Wednesday, March 11, 5:00 p.m. est
EMPAC Theater
Rensselaer Architecture continues its spring 2026 lecture series this Wednesday, March 11th at 5p.m. est with the lecture “Organic Architecture” by Javier Senosiain.
Javier Senosiain is a Mexican architect known to be one of the first architects to design organic architecture in Mexico. He is a graduate from the National Autonomous University of Mexico (UNAM), and has served as an architecture professor at the university. Throughout his career he has worked with different areas of architecture, but he specialized in Organic Architecture. He is the founder of the Organic Architecture firm in Mexico City, which has been responsible for designing offices, houses, factories, and co-ops. He is also the author of two books called Bioarquitectura and Arquitectura Organica.
Casa Orgánica (Organic House), 1985, which he built for his family as an experiment in organic architecture—and which is now publicly accessible by appointment—has become an archetype of the possibilities of contemporary cave living. The organic house was born of the idea of creating a space suited to human beings, adapted to their environmental, physical, and psychological needs, which takes into account both their natural origins and their historical background.

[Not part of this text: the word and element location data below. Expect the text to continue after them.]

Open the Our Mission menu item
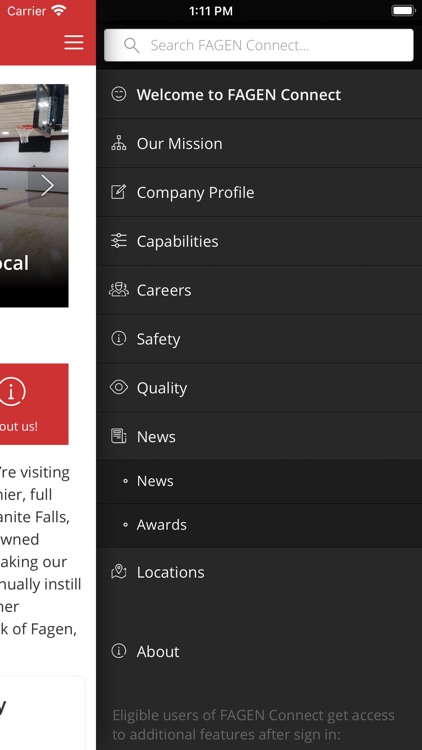The height and width of the screenshot is (750, 422). coord(259,143)
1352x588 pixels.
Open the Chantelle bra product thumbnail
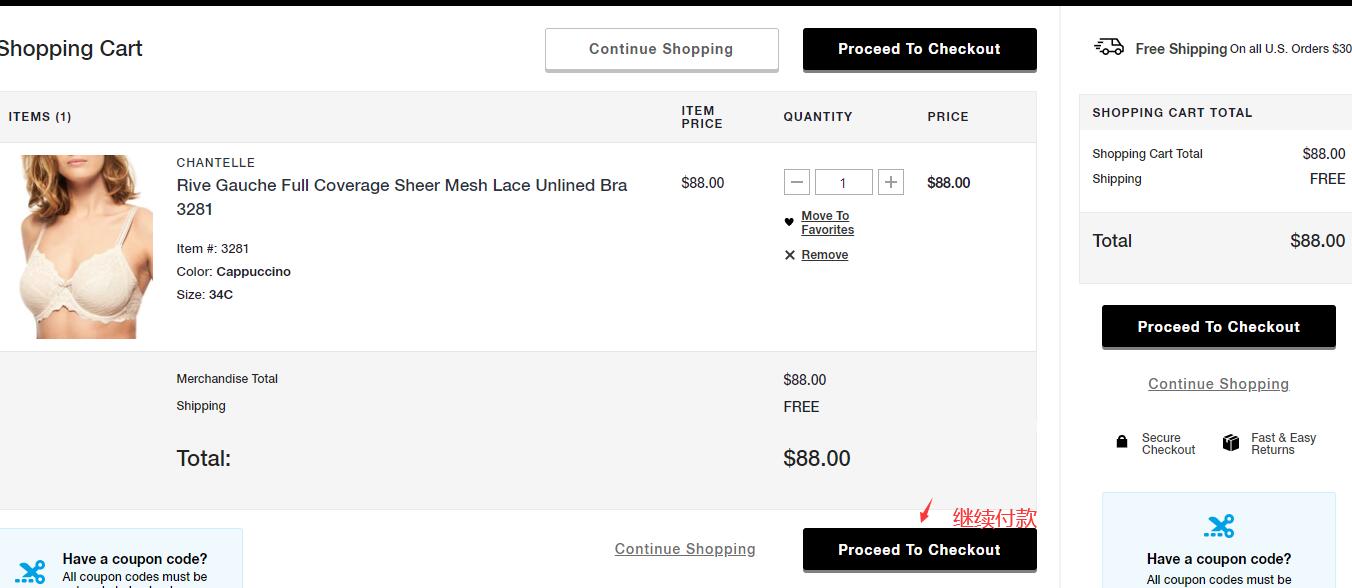86,246
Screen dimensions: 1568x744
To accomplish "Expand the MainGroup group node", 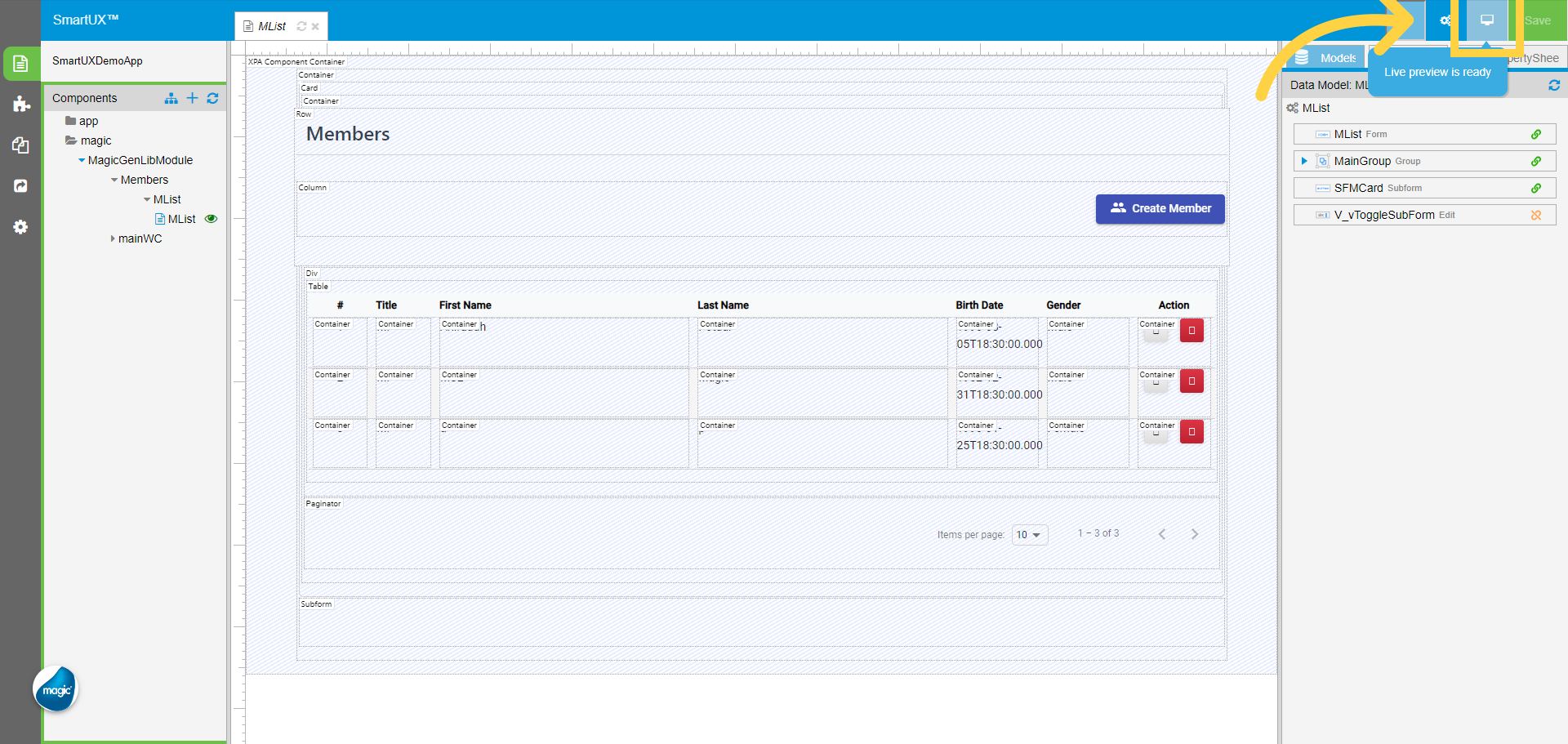I will (x=1304, y=161).
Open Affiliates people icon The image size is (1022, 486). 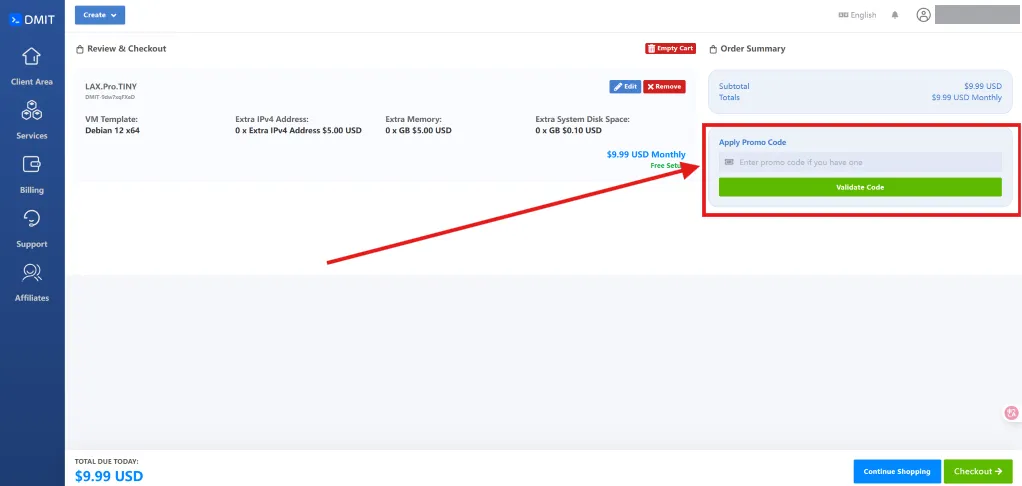[32, 273]
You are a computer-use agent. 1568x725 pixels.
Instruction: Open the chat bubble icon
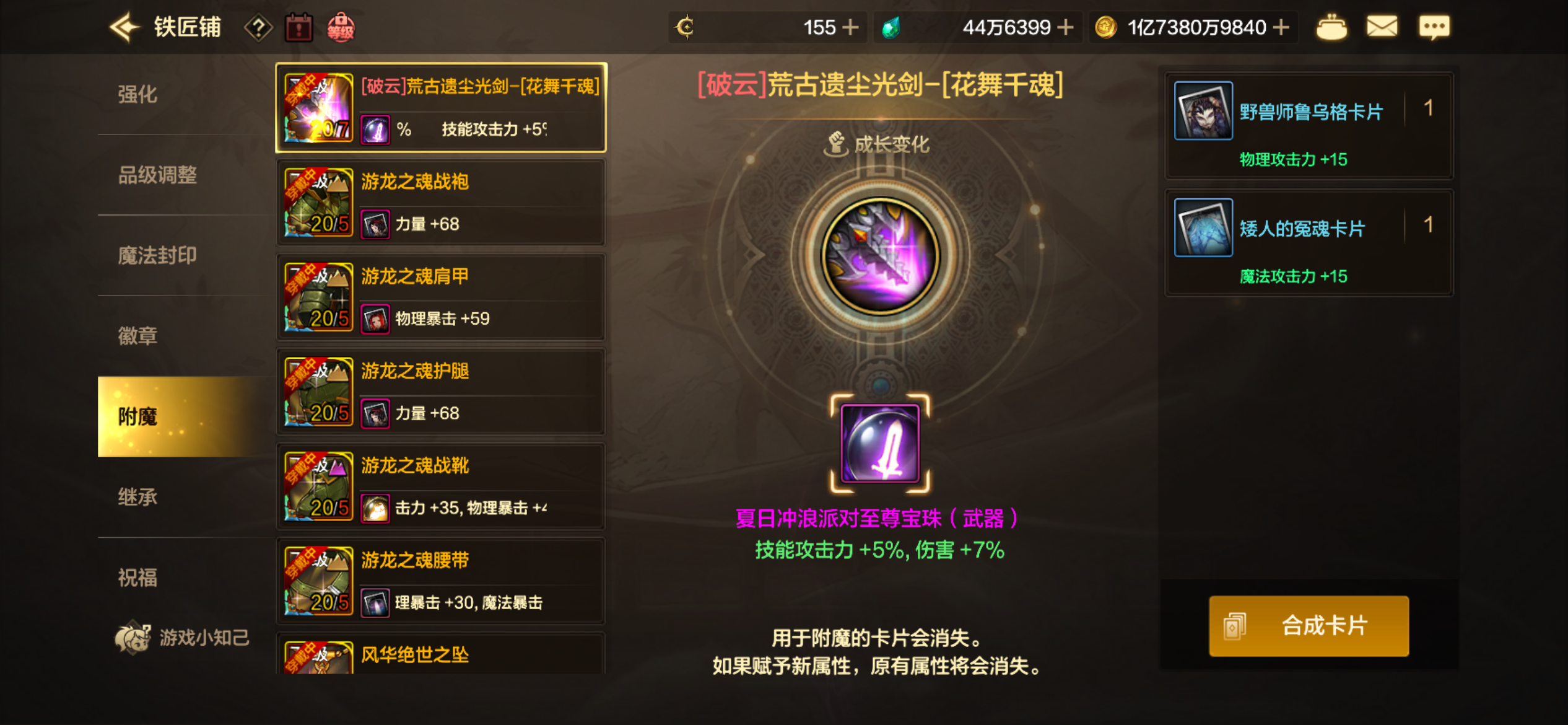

Senosiain’s almost incomprehensibly vast El Nido de Quetzalcóatl (The Nest of Quetzalcóatl), 1998–2007, in contrast to the domestic comforts of Casa Orgánica, is a still-developing organic architecture theme park. The design is executed on a lot measuring 5,000 square meters, with a very irregular topography owing to the oak-filled ravine that crosses it lengthwise. Senosiain’s interest in building organically, which he does principally in formed concrete, extends to a wide range of models and systems patterned on nature. What they all share is a quality of emerging from, and/or nestling into, the earth. In 2022, Javier Senosiain debuted a large mosaic-covered serpent installation in the exhibition “In praise of Caves” at the Isamu Noguchi Foundation and Garden Museum in Long Island City, New York.